Dataset excerpts
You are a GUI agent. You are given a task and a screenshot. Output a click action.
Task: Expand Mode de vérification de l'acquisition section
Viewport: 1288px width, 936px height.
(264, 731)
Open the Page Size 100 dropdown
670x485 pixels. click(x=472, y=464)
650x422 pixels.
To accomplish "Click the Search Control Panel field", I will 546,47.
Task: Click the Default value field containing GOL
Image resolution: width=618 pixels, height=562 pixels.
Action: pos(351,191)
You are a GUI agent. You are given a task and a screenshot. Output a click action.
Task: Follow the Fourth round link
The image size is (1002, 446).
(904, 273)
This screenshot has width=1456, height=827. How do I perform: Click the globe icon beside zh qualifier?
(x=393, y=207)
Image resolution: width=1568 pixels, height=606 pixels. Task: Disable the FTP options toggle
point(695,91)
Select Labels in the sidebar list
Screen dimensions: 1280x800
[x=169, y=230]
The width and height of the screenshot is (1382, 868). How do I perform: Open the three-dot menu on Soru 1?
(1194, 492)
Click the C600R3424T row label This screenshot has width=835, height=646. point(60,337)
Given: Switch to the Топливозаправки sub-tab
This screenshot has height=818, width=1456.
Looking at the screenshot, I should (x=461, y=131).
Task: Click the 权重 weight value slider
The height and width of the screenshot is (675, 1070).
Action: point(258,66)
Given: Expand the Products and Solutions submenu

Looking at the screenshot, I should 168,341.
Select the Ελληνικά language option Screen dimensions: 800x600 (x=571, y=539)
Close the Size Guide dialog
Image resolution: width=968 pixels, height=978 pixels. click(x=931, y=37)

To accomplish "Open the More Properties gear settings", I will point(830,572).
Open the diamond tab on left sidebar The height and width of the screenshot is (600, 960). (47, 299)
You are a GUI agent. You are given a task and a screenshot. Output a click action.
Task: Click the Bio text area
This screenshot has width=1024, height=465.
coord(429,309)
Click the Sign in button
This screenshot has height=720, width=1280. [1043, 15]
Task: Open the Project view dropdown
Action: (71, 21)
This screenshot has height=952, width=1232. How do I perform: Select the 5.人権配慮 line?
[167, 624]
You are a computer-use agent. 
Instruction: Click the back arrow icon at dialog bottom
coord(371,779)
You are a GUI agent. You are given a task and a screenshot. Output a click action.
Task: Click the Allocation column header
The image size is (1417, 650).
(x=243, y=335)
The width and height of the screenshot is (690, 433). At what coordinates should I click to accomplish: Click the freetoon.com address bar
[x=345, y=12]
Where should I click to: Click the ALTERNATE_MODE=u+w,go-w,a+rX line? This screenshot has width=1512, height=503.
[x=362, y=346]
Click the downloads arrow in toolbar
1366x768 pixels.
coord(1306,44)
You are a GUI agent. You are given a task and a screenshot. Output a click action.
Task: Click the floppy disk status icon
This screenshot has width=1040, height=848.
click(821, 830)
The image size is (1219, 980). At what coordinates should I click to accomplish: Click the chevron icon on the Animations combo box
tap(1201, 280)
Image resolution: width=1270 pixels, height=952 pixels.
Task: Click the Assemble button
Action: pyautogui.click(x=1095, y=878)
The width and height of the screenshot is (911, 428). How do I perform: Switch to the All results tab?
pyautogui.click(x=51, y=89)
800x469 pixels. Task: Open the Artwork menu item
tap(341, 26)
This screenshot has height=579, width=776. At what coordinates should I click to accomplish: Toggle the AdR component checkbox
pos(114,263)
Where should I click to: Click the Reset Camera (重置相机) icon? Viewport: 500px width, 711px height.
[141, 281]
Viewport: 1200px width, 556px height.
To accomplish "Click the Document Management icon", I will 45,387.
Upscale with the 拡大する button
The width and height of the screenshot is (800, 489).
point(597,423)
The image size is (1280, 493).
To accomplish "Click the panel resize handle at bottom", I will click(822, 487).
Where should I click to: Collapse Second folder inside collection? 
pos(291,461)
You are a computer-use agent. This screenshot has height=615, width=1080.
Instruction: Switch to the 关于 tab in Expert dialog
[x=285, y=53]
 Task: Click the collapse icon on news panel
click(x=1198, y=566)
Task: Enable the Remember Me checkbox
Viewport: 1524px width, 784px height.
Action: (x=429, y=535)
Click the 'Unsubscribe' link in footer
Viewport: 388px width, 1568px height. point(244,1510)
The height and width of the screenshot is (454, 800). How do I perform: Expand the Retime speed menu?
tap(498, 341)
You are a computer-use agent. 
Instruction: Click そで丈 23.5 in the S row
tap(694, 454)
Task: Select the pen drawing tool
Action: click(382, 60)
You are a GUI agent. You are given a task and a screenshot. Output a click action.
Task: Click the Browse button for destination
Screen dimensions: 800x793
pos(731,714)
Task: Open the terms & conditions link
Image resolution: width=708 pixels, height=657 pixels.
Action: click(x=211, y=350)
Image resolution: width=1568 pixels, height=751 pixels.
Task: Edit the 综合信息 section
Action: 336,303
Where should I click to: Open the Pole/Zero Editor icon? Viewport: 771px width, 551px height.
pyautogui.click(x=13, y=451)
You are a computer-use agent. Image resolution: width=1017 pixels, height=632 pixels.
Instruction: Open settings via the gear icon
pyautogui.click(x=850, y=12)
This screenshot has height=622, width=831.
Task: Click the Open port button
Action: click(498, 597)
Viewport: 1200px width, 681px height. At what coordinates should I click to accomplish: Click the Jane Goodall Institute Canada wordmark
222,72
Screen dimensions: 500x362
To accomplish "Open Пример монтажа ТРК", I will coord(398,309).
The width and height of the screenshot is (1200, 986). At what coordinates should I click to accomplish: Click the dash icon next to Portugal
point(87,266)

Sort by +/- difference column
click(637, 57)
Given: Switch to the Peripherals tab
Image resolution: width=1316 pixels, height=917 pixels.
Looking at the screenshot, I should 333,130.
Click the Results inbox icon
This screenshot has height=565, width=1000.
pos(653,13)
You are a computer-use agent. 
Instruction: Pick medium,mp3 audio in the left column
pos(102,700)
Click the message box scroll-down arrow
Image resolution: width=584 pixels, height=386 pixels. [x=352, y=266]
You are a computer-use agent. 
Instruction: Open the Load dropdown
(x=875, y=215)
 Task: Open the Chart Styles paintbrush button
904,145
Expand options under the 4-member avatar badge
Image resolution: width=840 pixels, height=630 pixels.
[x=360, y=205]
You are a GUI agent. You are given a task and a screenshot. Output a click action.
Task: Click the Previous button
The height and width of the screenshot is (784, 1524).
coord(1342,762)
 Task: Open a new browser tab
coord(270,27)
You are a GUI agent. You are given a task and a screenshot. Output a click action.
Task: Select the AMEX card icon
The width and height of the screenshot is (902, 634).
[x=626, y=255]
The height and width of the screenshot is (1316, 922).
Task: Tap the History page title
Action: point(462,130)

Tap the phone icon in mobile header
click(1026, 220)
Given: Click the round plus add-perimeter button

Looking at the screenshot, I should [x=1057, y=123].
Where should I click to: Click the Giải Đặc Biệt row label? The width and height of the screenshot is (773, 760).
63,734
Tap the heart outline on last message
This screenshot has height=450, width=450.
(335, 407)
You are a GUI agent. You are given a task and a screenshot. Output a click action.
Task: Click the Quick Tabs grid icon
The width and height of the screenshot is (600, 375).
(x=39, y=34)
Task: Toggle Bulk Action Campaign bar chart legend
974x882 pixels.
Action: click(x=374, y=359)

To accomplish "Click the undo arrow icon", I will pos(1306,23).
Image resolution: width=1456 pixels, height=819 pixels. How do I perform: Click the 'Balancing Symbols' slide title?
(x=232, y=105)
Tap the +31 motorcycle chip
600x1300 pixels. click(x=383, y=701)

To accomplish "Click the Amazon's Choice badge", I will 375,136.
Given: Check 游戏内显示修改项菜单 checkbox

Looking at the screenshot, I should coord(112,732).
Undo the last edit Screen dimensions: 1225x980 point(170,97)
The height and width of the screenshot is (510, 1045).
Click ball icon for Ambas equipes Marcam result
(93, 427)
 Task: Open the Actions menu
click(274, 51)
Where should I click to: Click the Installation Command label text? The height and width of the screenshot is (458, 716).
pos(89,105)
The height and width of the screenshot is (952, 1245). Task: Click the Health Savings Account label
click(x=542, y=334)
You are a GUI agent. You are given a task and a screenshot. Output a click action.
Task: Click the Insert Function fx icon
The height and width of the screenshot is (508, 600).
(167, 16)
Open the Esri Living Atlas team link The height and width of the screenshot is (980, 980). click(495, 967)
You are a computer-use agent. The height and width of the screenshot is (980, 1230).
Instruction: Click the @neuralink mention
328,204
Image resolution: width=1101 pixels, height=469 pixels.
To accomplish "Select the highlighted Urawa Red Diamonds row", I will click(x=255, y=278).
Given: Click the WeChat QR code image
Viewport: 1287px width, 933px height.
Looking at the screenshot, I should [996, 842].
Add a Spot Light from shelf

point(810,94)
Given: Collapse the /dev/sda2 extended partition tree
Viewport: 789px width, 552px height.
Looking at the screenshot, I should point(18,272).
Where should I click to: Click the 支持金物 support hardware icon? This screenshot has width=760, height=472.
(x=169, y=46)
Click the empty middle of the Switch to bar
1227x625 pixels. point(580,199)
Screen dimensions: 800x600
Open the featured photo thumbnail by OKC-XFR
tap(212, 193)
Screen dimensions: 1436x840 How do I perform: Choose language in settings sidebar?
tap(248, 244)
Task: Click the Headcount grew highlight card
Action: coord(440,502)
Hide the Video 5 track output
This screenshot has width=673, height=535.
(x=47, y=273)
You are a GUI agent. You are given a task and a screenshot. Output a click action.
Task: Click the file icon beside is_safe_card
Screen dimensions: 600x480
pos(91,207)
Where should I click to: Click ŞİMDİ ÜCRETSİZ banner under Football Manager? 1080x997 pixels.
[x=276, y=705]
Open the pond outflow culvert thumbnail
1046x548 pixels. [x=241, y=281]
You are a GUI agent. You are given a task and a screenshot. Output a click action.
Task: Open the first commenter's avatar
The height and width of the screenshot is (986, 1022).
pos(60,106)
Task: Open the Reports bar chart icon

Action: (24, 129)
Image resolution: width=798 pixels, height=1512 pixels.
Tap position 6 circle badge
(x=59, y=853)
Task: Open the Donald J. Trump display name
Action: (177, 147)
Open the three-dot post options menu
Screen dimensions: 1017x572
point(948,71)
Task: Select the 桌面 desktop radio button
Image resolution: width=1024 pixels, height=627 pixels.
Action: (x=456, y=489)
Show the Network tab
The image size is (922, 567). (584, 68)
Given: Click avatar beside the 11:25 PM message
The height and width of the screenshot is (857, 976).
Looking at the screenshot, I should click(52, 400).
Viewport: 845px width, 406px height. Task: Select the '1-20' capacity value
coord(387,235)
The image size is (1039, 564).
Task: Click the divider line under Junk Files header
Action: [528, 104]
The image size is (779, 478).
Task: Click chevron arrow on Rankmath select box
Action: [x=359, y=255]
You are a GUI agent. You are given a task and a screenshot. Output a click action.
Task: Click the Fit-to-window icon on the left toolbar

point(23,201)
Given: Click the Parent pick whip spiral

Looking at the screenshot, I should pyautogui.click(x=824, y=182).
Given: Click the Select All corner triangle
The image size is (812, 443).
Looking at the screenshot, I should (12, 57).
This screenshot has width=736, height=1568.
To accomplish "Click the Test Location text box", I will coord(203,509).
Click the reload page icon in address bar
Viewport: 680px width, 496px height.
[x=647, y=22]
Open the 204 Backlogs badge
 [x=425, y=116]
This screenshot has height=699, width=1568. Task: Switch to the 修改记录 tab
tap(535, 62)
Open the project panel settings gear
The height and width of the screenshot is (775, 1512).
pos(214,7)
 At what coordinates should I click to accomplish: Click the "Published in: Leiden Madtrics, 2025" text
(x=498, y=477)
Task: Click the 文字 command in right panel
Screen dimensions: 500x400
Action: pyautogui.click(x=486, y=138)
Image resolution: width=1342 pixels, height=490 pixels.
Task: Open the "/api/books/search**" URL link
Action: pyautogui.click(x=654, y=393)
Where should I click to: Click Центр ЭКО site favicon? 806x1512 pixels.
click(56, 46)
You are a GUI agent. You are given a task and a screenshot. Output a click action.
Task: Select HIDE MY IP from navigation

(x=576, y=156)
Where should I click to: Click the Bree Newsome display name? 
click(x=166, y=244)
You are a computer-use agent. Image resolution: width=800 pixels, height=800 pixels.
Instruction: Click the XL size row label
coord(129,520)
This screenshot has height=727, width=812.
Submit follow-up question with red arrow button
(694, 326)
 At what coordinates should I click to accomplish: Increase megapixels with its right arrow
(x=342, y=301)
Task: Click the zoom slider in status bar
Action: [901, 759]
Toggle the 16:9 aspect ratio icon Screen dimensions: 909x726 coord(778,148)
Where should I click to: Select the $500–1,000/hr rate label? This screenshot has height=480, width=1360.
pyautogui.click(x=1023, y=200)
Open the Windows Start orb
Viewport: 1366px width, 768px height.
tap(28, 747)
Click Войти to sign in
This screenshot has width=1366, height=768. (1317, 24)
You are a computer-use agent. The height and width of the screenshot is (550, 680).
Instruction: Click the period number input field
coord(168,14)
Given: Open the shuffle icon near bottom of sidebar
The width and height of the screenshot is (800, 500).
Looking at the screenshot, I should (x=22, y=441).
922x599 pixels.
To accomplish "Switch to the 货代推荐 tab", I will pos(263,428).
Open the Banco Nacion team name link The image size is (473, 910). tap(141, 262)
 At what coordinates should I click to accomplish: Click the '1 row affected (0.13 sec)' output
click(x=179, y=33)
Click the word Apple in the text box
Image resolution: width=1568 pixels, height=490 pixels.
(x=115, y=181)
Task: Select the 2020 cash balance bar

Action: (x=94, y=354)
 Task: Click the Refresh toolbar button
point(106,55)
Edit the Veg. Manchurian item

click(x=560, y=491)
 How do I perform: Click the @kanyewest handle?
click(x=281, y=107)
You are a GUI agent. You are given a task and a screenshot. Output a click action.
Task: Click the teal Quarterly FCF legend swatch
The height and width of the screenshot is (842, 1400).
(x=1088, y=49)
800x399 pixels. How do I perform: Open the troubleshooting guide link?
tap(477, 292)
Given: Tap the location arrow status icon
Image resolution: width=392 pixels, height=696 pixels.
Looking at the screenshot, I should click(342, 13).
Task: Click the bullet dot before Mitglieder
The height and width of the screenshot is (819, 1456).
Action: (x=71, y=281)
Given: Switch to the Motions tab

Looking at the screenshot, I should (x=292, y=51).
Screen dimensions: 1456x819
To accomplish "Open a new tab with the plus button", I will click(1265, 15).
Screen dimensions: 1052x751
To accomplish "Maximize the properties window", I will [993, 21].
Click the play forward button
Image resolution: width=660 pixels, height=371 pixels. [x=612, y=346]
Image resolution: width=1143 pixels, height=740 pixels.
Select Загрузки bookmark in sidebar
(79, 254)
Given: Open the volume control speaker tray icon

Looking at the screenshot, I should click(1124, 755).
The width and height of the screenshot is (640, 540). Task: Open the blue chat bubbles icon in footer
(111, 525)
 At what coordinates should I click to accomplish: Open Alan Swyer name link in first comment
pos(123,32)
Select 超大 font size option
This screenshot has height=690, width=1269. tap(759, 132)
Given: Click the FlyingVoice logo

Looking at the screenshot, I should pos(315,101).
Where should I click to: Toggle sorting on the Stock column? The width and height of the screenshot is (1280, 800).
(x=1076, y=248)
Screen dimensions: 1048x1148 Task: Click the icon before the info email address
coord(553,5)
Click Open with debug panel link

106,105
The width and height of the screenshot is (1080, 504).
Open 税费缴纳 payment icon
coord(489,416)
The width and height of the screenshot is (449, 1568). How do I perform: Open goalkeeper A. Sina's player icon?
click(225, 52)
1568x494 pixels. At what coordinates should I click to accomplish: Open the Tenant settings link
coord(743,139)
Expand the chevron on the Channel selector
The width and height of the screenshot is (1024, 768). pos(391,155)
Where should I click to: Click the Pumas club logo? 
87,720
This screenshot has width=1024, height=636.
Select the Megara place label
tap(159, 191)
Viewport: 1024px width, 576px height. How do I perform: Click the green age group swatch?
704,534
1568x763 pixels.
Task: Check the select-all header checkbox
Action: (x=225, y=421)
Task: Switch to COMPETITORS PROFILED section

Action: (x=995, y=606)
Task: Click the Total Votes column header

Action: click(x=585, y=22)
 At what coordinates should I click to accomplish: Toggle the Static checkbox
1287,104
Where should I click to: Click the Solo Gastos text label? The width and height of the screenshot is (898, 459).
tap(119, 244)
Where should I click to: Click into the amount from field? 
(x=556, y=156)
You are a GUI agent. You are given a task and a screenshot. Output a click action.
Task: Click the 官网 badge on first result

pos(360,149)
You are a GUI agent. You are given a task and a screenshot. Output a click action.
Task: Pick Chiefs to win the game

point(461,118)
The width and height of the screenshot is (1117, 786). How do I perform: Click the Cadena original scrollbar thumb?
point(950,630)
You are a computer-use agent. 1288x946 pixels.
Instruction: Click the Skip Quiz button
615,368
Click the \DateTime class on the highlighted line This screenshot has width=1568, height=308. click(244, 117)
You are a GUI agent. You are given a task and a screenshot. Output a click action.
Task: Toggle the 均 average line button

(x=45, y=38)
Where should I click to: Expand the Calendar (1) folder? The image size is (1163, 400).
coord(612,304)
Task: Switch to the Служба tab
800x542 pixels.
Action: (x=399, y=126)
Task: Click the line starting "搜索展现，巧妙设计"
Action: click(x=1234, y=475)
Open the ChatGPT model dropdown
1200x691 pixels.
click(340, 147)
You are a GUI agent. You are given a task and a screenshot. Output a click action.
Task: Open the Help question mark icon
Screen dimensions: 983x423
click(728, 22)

_REQUIRED ACTION_
Above are the records. Print exactly, and only, the lines from the line with "The height and width of the screenshot is (784, 1524)." to the line with "Task: Select the AMEX card icon", both inclusive.

_ANSWER BOX_
The height and width of the screenshot is (784, 1524).
coord(1342,762)
 Task: Open a new browser tab
coord(270,27)
You are a GUI agent. You are given a task and a screenshot. Output a click action.
Task: Select the AMEX card icon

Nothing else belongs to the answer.